OCBC chief Samuel Tsien confident on Wing Hang deal schedule
Samuel Tsien expects 'very reasonable' deal for HK lender will be completed in third quarter, despite concerns in market over valuation
Oversea-Chinese Banking Corp, Southeast Asia's second-largest bank by assets, is confident that its proposed acquisition of Wing Hang Bank - one of the few remaining family-controlled lenders in Hong Kong - will be completed by the third quarter of this year despite some growing concerns about the deal's valuation.
Samuel Tsien, the chief executive of OCBC, one of Singapore's three biggest lenders, described the deal price for Wing Hang as "very reasonable".
Tsien also said the acquisition of Wing Hang would be a key part of OCBC's long-term strategy to strengthen its business in the so-called SMIC markets.
SMIC refers to Singapore, Malaysia, Indonesia and China.
For OCBC, SMIC meant the four most important markets that the bank was keen to expand in amid growing competition from both local and international banks, said Tsien, a former senior executive of Bank of America and China Construction Bank in Hong Kong.

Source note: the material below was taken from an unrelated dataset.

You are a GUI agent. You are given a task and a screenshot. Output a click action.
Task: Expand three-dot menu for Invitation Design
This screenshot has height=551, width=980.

In April, OCBC announced an offer of HK$38.4 billion to fully acquire Wing Hang, the eighth-largest lender in Hong Kong, making the deal the largest acquisition of a Hong Kong bank by a Singaporean bank after the purchase by DBS of Dao Heng Bank for about HK$45 billion in 2001.
DBS, OCBC's main rival, is the sixth-largest bank in Hong Kong after years of expansion in the city.
Analysts have said with the OCBC-Wing Hang deal, OCBC can challenge DBS's position in Hong Kong in terms of branch coverage and customer base across the city.
The landmark OCBC-Wing Hang deal can be translated into 1.77 times the price-book value of Wing Hang's consolidated net book value at the end of last year.
In comparison, mainland investment firm Yue Xiu early this year offered a price-book value of 2.08 times for Chong Hing Bank, also a small family-controlled lender in Hong Kong.
Some minority shareholders of Wing Hang have recently raised their concerns whether the OCBC-Wing Hang deal was undervalued.
Asked if OCBC might be forced to increase its offer, Tsien denied those market concerns. "Everything is now on schedule and the deal price is already very reasonable," he said.
After the Wing Hang deal, "China definitely has the potential to become one of the top three markets in terms of profit contributions to the OCBC group," said Shanghai-born Tsien, who has lived in and worked for OCBC in Singapore for seven years.
Singapore contributes about 60 per cent to OCBC's group operating earnings and Malaysia is the second-largest contributor with more than 20 per cent. Indonesia is third, with about 5 per cent, according to company data.
"Wing Hang's current business and networks in mainland China, Hong Kong and Macau are quite attractive to OCBC, especially its wealth management and treasury business, but Wing Hang doesn't have overseas presence, and that's something OCBC can help with," said Tsien, who emigrated to Hong Kong with his family as a child and became one of the city's most influential bankers.
A general offer was made for Wing Hang after OCBC received irrevocable undertakings for a stake of 50.66 per cent from the Fung family who founded the bank in the 1930s.
OCBC has said that once it completed the acquisition of Wing Hang, it will delist the bank from the Hong Kong stock exchange.
On Friday, OCBC said it had received approvals for the acquisition from financial regulators in Singapore, Hong Kong and Macau. Wing Hang also has a long history and strong presence in Macau.
Tsien said Beijing's ambition to push the yuan as a global currency was also part of the reason why OCBC was keen to acquire Wing Hang.
"Hong Kong's yuan market is much bigger than Singapore, so we want to make Wing Hang a very attractive platform for yuan-related businesses for OCBC clients," Tsien said.